REI: Perumahan Non-Subsidi Juga Perlu Terobosan

Administrator | Selasa, 18 Februari 2020 - 11:16:22 WIB | dibaca: 529 pembaca

Foto: Istimewa

JAKARTA – Pasar properti sudah bergerak stagnan sejak 2013 lalu, hal ini tak hanya membebani pengembang kecil, tetapi juga pengembang besar yang membangun hunian non-subsidi.

“Kalau rumah non-subsidi dulu hanya tergantung dari makroekonomi, sekarang ada beban juga dari regulasi. Sehingga tak hanya rumah subsisi, yang non-subsidi juga perlu kita perjuangkan,” kata Ketua Umum Persatuan Perusahaan Real Estat Indonesia (REI) Paulus Totok Lusida saat ditemui Bisnis, Selasa (11/2/2020).

Menurut Totok, ada sejumlah regulasi yang sampai saat ini masih menjadi penghambat besar bagi pengembang non-subsidi antara lain adalah aturan terkait Perjanjian Pengikatan Jual Beli (PPJB). 

Menurutnya, ketimpangan antara hak pembeli dan pengembang masih menjadi beban berat bagi pengembang.

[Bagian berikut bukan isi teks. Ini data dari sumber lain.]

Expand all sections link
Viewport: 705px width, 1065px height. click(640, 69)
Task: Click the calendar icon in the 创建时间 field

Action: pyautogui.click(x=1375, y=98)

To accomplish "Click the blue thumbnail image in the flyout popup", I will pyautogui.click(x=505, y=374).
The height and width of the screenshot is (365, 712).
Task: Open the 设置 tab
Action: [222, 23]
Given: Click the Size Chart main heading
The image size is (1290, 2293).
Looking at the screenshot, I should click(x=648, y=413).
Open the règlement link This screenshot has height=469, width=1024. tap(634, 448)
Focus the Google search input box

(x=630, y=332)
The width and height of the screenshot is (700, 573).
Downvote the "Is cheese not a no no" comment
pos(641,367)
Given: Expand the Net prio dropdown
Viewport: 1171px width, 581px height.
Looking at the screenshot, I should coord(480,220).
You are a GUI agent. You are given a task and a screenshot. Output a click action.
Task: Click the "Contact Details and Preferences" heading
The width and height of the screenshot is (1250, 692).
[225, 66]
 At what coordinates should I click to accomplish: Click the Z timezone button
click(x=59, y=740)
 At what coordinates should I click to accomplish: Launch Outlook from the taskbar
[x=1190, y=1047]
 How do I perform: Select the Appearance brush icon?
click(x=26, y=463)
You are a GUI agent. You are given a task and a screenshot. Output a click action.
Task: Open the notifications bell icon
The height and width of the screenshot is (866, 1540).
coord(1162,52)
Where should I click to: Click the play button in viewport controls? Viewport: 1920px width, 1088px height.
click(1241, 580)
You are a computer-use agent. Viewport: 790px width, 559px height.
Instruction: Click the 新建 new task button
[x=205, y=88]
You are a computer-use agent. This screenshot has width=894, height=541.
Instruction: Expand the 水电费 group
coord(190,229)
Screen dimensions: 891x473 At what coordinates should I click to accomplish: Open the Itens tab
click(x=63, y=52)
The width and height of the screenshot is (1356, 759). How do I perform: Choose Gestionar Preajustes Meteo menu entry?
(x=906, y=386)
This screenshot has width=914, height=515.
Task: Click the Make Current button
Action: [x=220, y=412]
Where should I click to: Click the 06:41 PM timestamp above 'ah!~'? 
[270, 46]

“Misalnya pengembang sudah sesuai jadwal, kalau ada yang membatalkan pembeli hanya dipotong 10%. Padahal kalau kita disuruh mengembalikan 90% itu enggak mudah,” ucapnya. 

Lebih lanjut, dia menjelaskan bahwa dana yang sudah dibayarkan pembeli akan langsung ditanamkan ke proyek yang tengah dibangun. Lebih merugikan lagi jika proyeknya merupakan highrise building atau rumah toko yang jadi satu kesatuan.

“Kalau yang membatalkan cuma satu unit ini kan berat,” lanjutnya. 

Selain itu, Totok mengungkapkan aturan one man one vote di rumah susun dan apartemen dianggap dapat menghambat investasi karena pemilik merasa tidak diperlakukan secara adil. 

“Kalau satu apartemen yang laku hanya 10 unit, artinya 10 unit itu menentukan nasib dari 1.000 unit sisanya. Bagaimana orang berani investasi?” imbuhnya. 

Totok menyebut, pihak REI terus memperjuangkan nasib para pengembang dengan mengadakan diskusi terkait berbagai persoalan yang dihadapi bersama pemerintah.

Dia juga berharap agar ke depannya pelaku industri bisa diajak mendiskusikan aturan yang sedang disusun dari awal hingga selesai agar dapat memperkecil risiko ketimpangan setelah aturan diterbitkan. 

“Jadi pemerintah sering kali kalau susun aturan kami [REI] enggak diajak, tetapi begitu harmonisasi dan terbit, keluarnya beda,” ungkapnya.